About single perceptron problem Dim $X_n = \{w_1x_1, w_2x_2, w_3x_3, w_4x_4,......, w_nx_n\}$ as vector ($X_n$)supervised learning data
$\{x_1, x_2, x_3, x_4,......x_n\} $ are input values of analasing data.
$\{w_1, w_2, w_3, w_4,......w_n\} $are weight of $X$ we have a vector $Y_n\{y_1, y_2, y_3, y_4........y_n\}$ that is to be compared.

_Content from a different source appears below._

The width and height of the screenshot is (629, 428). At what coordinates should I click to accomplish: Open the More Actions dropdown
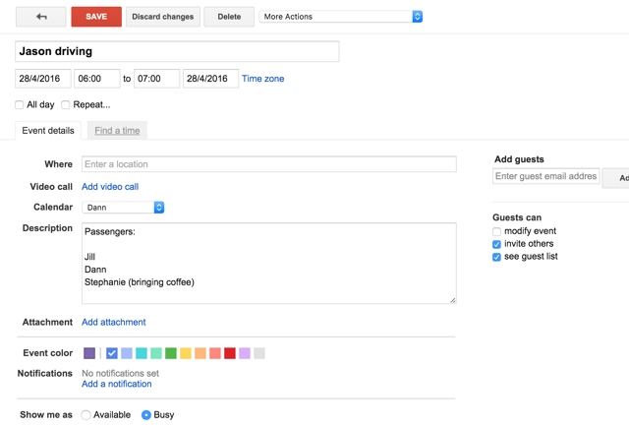point(341,17)
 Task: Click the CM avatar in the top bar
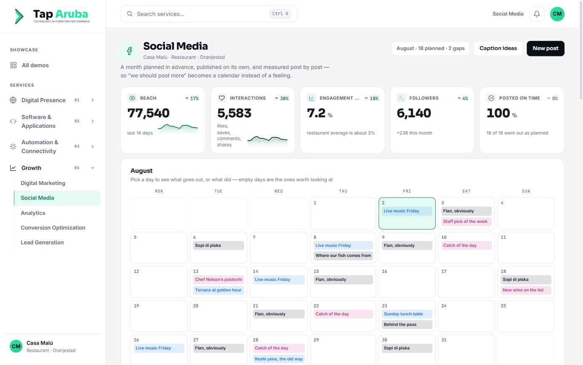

we will compare them by $cos\theta$-distance
$cos\theta = X_nY_n^T/|X||Y|$
the fomula above is Loss function.
if data $X_n$ is correct $cos\theta$ will be increaced, if not $cos \theta$ will decreace; how to adjust weight $\{w_1, w_2. w_3, ......w_n\}$
Let $X = \begin{bmatrix}x_1 \\ x_2 \\ \vdots \\ x_n\end{bmatrix}$ be a $n$-dimensional vector. Let the weights $W$ also be an unknown vector, defined similarily.
Let $M = IX = \begin{bmatrix}x_1&&&\\&x_2&&\\&&\ddots&\\&&&x_n\end{bmatrix}$ be a diagonal matrix.
By adjusting the weights, you are transforming $X$ to some other vector. This is equivalent to a linear transformation, or a matrix-vector multiplication of $MW$.
To maximize the resulting cosine similarity between $MW$ and $Y$, just make sure $MW$ points in the same direction as $Y$, such that $MW = \alpha Y$, where $\alpha \in \mathbb{R^+}$.
If any diagonal elements in $M$ are zero, delete the entire row corresponding to that element. Cosine similarity is not affected. As a result, we have an invertible diagonal matrix $M$. The inverse of a diagonal matrix is the reciprocal of each diagonal element.
And we solved for the weights, $W = \alpha M^{-1} \cdot Y$. There are infinite solutions to $W$, and the set of solutions forms a line.